So it crashes in Qt/pthread while loading the IO module libaimsqsqlgraphformat. This module is actually linked against Qt, itself linked against OpenGL - not sure at all it has anything to do with the problem here but it is a "usual suspect" when things are not working well ;) But here it's rather in threads that the problem occurs. I don't know what to think about that...

ylep commented 4 years ago

I can confirm that the issue occurs only with opengl=nv (or auto). It does not occur with opengl=container or opengl=software.

I have version 384.130 of the nvidia driver, on Ubuntu 16.04.7.

ylep commented 4 years ago

Also, I am using Python 3.5.2 to run casa-distro, which means that the ordering of dictionary iteration is randomized. This might be the cause of the randomness

ylep commented 4 years ago

Alas, I get the same error with Python 2. Indeed, the same environment being run with the exact same singularity command-line randomly succeeds or fails.

However, I noticed some interesting behaviour: in a casa-distro shell where the segfault occurs, it will occur consistently every time.

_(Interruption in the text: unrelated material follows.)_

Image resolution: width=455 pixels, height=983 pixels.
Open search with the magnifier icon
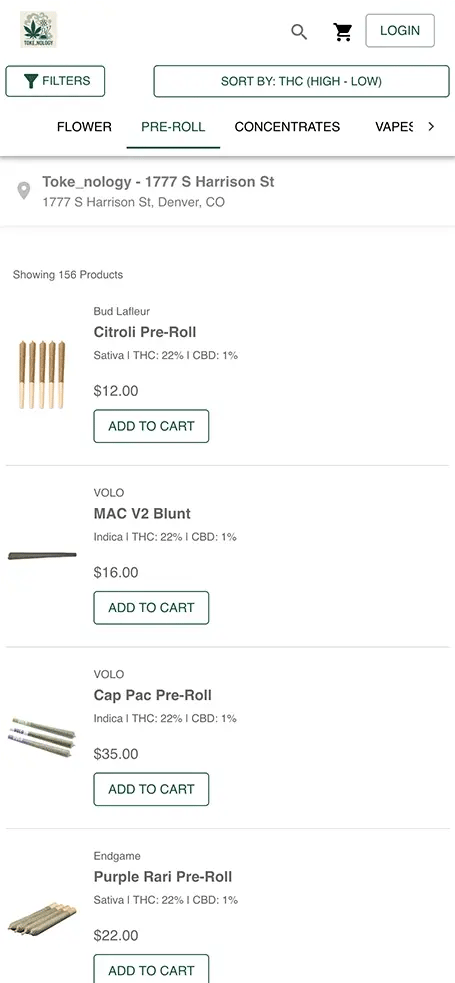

yl243478@is234203 $ AimsFileInfo
Segmentation fault
yl243478@is234203 $ AimsFileInfo
Segmentation fault
yl243478@is234203 $ AimsFileInfo
Segmentation fault
yl243478@is234203 $ AimsFileInfo
Segmentation fault
yl243478@is234203 $ AimsFileInfo
Segmentation fault

In a shell where it does not occur, it will never occur.

yl243478@is234203 $ AimsFileInfo
AimsFileInfo: value missing for option "-i"
yl243478@is234203 $ AimsFileInfo
AimsFileInfo: value missing for option "-i"
yl243478@is234203 $ AimsFileInfo
AimsFileInfo: value missing for option "-i"
yl243478@is234203 $ AimsFileInfo
AimsFileInfo: value missing for option "-i"
yl243478@is234203 $ AimsFileInfo
AimsFileInfo: value missing for option "-i"

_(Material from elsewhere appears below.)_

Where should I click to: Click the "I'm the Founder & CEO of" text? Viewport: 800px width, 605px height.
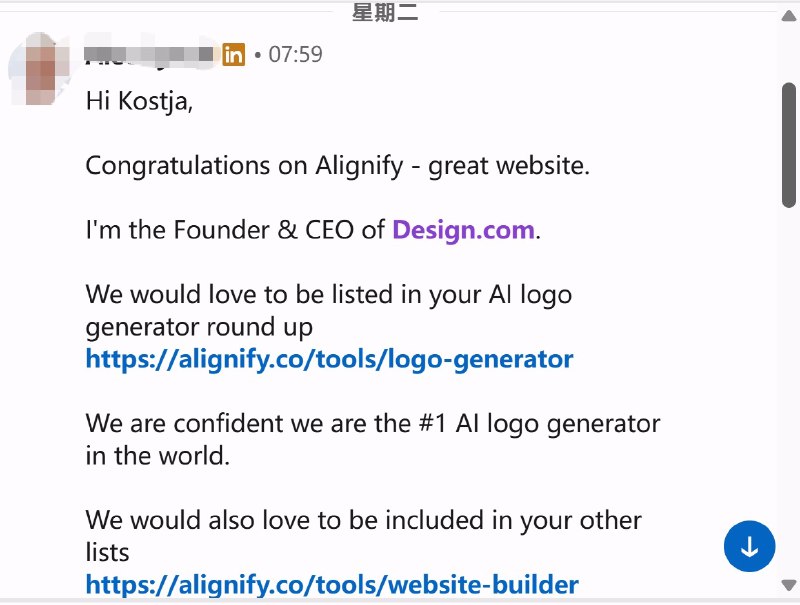[x=236, y=230]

denisri commented 4 years ago

I have a similar situation at home for OpenGL commands. Inside a given casa-distro shell, things are consistent (all work or all segfault), but from one run of casa_distro to another, it's completely random. Is it a problem in Singularity ? In our setup or images ? In the nvidia driver ? How can we tell ? This erratic behaviour is a serious problem: if we release a new brainvisa version in this situation, many users will complain (or drop the software) and get a very bad opinion of it.

ylep commented 4 years ago

Can you remind us what version are your Ubuntu system and your nvidia driver on your machine?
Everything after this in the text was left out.